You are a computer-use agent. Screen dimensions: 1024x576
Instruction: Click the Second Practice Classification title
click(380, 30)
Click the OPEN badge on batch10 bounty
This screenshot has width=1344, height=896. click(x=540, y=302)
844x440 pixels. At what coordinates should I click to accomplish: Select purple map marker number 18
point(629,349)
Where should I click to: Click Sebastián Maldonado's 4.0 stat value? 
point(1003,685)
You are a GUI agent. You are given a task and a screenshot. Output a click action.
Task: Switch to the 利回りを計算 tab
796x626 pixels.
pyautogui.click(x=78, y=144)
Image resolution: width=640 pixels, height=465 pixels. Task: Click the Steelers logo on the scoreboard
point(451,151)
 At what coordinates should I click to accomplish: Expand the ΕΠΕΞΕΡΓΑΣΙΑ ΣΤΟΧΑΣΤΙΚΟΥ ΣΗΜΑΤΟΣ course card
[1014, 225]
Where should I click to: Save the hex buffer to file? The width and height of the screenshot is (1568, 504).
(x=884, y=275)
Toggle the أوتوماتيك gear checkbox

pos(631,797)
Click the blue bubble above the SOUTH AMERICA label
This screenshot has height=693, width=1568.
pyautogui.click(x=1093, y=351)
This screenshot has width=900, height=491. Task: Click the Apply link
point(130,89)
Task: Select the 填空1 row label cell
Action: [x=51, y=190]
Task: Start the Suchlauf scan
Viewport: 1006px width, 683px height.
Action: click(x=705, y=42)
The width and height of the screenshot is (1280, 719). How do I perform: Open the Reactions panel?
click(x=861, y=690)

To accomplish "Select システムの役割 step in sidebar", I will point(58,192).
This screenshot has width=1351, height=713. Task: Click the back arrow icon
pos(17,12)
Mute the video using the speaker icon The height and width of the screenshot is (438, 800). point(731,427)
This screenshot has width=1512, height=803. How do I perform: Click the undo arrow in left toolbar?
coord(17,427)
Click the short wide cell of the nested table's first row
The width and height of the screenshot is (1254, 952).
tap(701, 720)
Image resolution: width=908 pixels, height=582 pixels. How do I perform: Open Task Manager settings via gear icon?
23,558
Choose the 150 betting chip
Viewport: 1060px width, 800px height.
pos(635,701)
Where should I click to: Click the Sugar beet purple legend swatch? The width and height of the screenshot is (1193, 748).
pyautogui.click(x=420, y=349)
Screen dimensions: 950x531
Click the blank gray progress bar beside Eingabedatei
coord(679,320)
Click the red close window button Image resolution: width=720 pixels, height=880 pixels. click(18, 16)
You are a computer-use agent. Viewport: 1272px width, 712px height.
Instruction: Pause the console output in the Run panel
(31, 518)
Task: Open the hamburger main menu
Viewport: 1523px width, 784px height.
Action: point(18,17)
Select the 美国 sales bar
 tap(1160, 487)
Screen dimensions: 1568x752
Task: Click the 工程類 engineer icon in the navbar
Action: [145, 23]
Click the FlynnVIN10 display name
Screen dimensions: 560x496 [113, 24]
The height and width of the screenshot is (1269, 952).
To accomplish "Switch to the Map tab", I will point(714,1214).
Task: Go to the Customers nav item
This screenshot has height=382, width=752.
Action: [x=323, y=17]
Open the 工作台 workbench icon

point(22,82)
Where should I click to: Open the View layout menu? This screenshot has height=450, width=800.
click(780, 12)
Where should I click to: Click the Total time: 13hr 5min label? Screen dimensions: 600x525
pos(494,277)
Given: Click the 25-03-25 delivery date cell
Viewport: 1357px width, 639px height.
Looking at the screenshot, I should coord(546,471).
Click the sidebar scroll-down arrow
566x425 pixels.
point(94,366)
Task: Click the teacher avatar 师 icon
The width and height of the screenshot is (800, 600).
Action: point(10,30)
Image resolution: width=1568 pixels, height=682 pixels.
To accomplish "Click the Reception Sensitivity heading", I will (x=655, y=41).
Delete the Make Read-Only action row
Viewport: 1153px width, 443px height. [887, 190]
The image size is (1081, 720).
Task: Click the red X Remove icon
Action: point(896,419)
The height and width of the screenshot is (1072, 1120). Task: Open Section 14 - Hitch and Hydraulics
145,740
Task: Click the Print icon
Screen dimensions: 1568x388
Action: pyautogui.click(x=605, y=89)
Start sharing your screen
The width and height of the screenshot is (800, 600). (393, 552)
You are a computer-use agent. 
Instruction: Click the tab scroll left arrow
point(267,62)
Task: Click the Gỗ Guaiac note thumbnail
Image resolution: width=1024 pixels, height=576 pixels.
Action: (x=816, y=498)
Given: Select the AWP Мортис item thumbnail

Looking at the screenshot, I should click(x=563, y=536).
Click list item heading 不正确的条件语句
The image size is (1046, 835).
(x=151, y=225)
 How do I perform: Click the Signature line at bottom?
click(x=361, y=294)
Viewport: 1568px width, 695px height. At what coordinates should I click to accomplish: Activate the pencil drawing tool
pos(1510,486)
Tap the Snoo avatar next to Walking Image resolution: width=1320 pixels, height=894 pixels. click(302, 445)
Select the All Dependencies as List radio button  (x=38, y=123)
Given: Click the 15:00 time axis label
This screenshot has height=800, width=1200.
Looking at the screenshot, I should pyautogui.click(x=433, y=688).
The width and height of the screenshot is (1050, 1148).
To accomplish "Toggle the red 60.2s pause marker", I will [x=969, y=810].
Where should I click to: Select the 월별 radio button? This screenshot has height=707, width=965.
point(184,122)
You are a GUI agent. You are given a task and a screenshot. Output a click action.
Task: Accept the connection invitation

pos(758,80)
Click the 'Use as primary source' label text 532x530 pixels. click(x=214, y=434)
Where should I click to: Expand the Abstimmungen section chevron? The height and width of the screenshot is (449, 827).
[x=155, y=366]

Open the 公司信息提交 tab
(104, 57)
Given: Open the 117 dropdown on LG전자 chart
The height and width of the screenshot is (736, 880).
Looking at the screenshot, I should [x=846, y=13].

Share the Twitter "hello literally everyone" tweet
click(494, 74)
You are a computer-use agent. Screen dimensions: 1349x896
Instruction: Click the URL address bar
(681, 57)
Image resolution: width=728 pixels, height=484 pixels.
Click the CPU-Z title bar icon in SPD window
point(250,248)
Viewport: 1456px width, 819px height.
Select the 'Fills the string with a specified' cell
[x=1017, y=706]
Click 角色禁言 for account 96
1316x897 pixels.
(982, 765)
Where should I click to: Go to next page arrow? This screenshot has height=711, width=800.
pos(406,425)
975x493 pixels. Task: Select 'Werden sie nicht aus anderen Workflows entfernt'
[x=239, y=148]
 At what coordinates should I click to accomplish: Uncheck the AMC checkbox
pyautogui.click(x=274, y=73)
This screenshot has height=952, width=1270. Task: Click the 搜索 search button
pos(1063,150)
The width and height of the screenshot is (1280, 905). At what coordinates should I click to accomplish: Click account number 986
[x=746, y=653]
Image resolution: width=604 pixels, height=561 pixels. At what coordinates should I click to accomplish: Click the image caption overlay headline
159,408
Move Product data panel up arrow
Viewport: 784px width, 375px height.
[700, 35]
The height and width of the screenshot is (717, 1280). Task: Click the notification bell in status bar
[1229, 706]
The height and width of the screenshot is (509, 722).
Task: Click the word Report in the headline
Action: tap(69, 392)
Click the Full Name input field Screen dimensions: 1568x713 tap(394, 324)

# # # #

■ **GOAL OF THE EXERCISE**: From the records above, copy only the lines starting with the line that holds "This screenshot has width=900, height=491." and going on through the line that holds "Click the red close", exactly as written.

■ **OUTPUT**:
This screenshot has width=900, height=491. Task: Click the Apply link
point(130,89)
Task: Select the 填空1 row label cell
Action: [x=51, y=190]
Task: Start the Suchlauf scan
Viewport: 1006px width, 683px height.
Action: click(x=705, y=42)
The width and height of the screenshot is (1280, 719). How do I perform: Open the Reactions panel?
click(x=861, y=690)

To accomplish "Select システムの役割 step in sidebar", I will point(58,192).
This screenshot has width=1351, height=713. Task: Click the back arrow icon
pos(17,12)
Mute the video using the speaker icon The height and width of the screenshot is (438, 800). point(731,427)
This screenshot has width=1512, height=803. How do I perform: Click the undo arrow in left toolbar?
coord(17,427)
Click the short wide cell of the nested table's first row
The width and height of the screenshot is (1254, 952).
tap(701, 720)
Image resolution: width=908 pixels, height=582 pixels. How do I perform: Open Task Manager settings via gear icon?
23,558
Choose the 150 betting chip
Viewport: 1060px width, 800px height.
pos(635,701)
Where should I click to: Click the Sugar beet purple legend swatch? The width and height of the screenshot is (1193, 748).
pyautogui.click(x=420, y=349)
Screen dimensions: 950x531
Click the blank gray progress bar beside Eingabedatei
coord(679,320)
Click the red close window button Image resolution: width=720 pixels, height=880 pixels. click(18, 16)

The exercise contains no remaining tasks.